Originally published Friday, February 8, 2008 at 12:00 AM
Movie review
"The Rape of Europa" a fascinating documentary
From the pages of a book, the tangle-haired subject of Raphael's "Portrait of a Young Man" smiles enigmatically at the camera; on the regal...
Seattle Times movie critic
Movie review 
From the pages of a book, the tangle-haired subject of Raphael's "Portrait of a Young Man" smiles enigmatically at the camera; on the regal red wall of a Krakow museum, an ornate gold frame hangs empty. The painting was stolen by the Nazis during World War II, as part of a vast Third Reich strategy of looting Europe's great works of art. Decades later, it has never been found.
"The Rape of Europa," a fascinating, far-reaching documentary by Richard Berge, Bonni Cohen and Nicole Newnham, examines the stories of a few of the millions of artworks stolen or destroyed during the war. "Hitler purged art he hated and stole art he coveted," says narrator Joan Allen, explaining that the Führer (himself a mediocre painter rejected from a Vienna art school) made art "collecting" a required pastime for the Nazi elite. Art historians were commissioned to draw up lists of art the Nazis wanted, to be seized when the countries in which the art resided were conquered.
As Hitler's plans became known, museum curators sprang into action — and some of the film's most intriguing footage shows their response. Staff worked overtime to evacuate the Louvre in Paris, packing the artworks (including the Mona Lisa, dispatched in its own temperature-controlled vehicle) and sending them to secret locations in the countryside. A haunting black-and-white image shows the museum's vast, bare hallways, with empty frames leaning against the wall. "Winged Victory of Samothrace," the large, ancient sculpture that has long greeted Louvre visitors at the top of a staircase, had to be laboriously transported down the stairs, by curators terrified by what might happen should a hand or foot slip. In Russia, curators at the Hermitage were able to take advantage of the country's "white nights" by packing art around the clock.
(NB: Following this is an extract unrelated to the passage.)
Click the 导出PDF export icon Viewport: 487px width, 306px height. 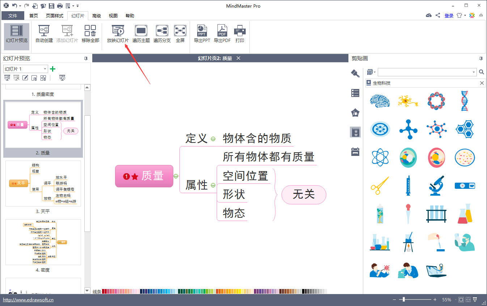[222, 31]
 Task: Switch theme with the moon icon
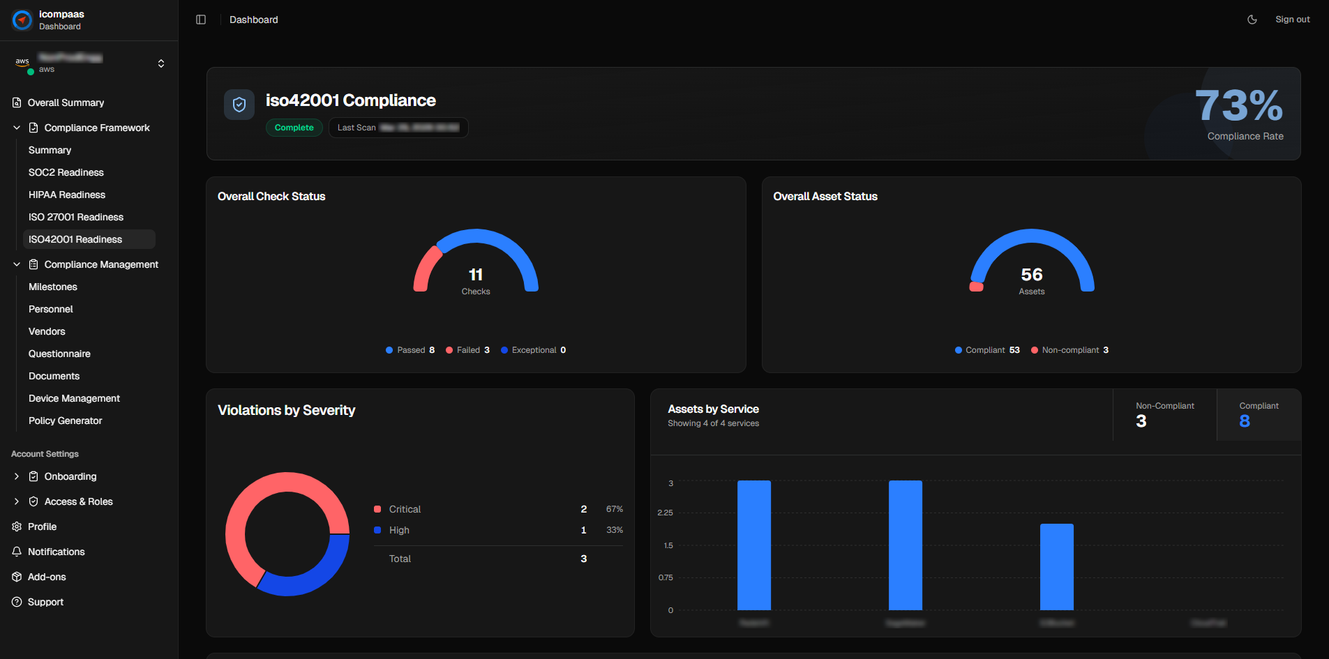1252,20
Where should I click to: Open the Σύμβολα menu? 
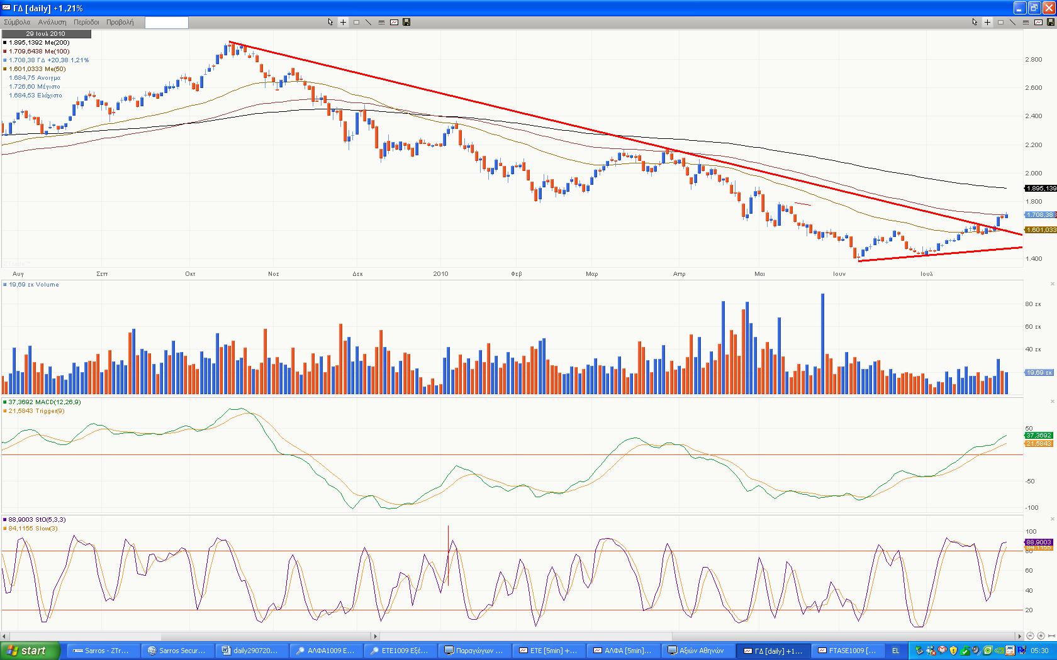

The documentary suffers from squeezing perhaps too many stories, countries and facts into two hours: This is a vast subject, ideally suited to a series of films. It's at its most moving when focusing on the small stories of individual artworks taken from their owners and restored to the families decades later (such as a gorgeous, glittering Gustav Klimt painting, lovingly explored by the camera). As a Utah museum head says in the film, after returning a François Boucher painting to the daughter of a Jewish gallery owner, such acts of belated justice "confer a little humanity back on all of us."